The PCMPEQD is from sse2, but my cpu is much newer and should support AVX and AVX2. Retesting this, I can see my CPU has much more:
# rustc --print cfg -C target-cpu=native | grep -i target_feature
target_feature="aes"
target_feature="avx"
target_feature="avx2"
target_feature="bmi1"
target_feature="bmi2"
target_feature="fma"
target_feature="fxsr"
target_feature="lzcnt"
target_feature="pclmulqdq"
target_feature="popcnt"
target_feature="rdrand"
target_feature="rdseed"
target_feature="sse"
target_feature="sse2"
target_feature="sse3"
target_feature="sse4.1"
target_feature="sse4.2"
target_feature="ssse3"
target_feature="xsave"
target_feature="xsavec"
target_feature="xsaveopt"
target_feature="xsaves"
All this time, I haven’t been using my native features!
For local builds now, I have .cargo/config set with:
[build]
rustflags = "-C target-cpu=native"
I recompiled concread and I now see in Ghidra:
00198960 55 PUSH RBP
00198961 48 89 e5 MOV RBP,RSP
00198964 48 83 e4 c0 AND RSP,-0x40
00198968 48 81 ec SUB RSP,0x100
00 01 00 00
0019896f 48 89 f8 MOV RAX,__return_storage_ptr__
00198972 c5 fc 28 06 VMOVAPS YMM0,ymmword ptr [self->__0.__0]
00198976 c5 fc 28 VMOVAPS YMM1,ymmword ptr [RSI + self->__0.__4]
4e 20
0019897b c5 fc 28 12 VMOVAPS YMM2,ymmword ptr [other->__0.__0]

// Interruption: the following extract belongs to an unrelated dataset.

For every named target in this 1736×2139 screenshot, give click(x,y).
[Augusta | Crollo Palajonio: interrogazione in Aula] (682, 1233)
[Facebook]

0019897f c5 fc 28 VMOVAPS YMM3,ymmword ptr [RDX + other->__0.__4]
5a 20
00198984 c4 e2 7d VPCMPEQQ YMM0,YMM0,YMM2
29 c2
00198989 c4 e2 75 VPCMPEQQ YMM1,YMM1,YMM3
29 cb
0019898e c5 fc 29 VMOVAPS ymmword ptr [RSP + local_a0[0]],YMM1
8c 24 a0
00 00 00
...
001989e7 48 89 ec MOV RSP,RBP
001989ea 5d POP RBP
001989eb c5 f8 77 VZEROUPPER
001989ee c3 RET
VPCMPEQQ is the AVX2 compare instruction (You can tell it’s AVX2 due to the register YMM, AVX uses XMM). Which means now I’m getting the SIMD comparisons I wanted!
These can be enabled with RUSTFLAGS=’-C target-feature=+avx2,+avx’ for selected builds, or in your .cargo/config. It may be a good idea for just local development to do target-cpu=native.